É sério. O título acima não é brincadeira. Toda vez que leio algum livro do Velho Safado a merda se acumula ao meu redor. Da outra vez eu tinha lido “A garota mais bonita da cidade”. Larguei meu curso de Administração de Empresas no último semestre para trabalhar de assessor de imprensa em uma loja de artigos esotéricos nos fins de semana e em um barzinho perto da Faculdade São Judas durante a semana.
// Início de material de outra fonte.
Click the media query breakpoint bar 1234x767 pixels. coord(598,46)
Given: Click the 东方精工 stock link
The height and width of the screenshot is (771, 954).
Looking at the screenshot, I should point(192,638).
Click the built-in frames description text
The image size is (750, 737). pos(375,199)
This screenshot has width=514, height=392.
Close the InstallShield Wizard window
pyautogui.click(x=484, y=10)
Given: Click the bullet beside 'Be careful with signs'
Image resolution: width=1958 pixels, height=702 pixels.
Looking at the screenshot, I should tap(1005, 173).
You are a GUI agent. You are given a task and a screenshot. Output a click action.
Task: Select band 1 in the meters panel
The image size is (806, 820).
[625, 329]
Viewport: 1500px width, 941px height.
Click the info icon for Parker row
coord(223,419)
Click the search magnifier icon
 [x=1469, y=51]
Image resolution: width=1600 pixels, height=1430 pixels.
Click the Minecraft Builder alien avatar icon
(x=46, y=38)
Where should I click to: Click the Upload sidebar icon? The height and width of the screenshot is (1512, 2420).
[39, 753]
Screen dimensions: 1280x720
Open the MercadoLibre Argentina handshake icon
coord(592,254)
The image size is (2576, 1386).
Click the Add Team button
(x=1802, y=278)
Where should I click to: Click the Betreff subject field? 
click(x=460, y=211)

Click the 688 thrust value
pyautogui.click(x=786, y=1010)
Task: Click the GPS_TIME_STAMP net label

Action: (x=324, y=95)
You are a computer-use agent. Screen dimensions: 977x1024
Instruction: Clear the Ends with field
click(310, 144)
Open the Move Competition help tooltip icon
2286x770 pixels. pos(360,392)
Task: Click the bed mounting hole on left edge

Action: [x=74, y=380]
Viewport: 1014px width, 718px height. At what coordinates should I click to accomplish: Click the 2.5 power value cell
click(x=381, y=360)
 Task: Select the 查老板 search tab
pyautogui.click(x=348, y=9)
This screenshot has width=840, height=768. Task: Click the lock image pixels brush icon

Havia várias festas pagãs nessa loja em que eu trabalhava. No final de quase todas eu estava um uma das salas de Ioga transando com a dona da lugar. Ainda tenho nas costas as cicatrizes das chicotadas que ela me deu na época. Já quando o bar fechava o dono sentava com os funcionários e ficávamos bebendo até altas horas da madrugada. Praticamente chegava em casa quase toda noite bêbado.
Em casa eu ficava ouvindo música, tomando café, fumando e escrevendo. Desse período saíram dois livros não publicados e algumas poesias que fariam parte de uma antologia anos depois. A editora dessa antologia eu conheci em um sarau gótico onde eu declamava letras de músicas do Rogério Skylab e de desenhos infantis dos anos 80. Também declamava minhas poesias, mas só as piores.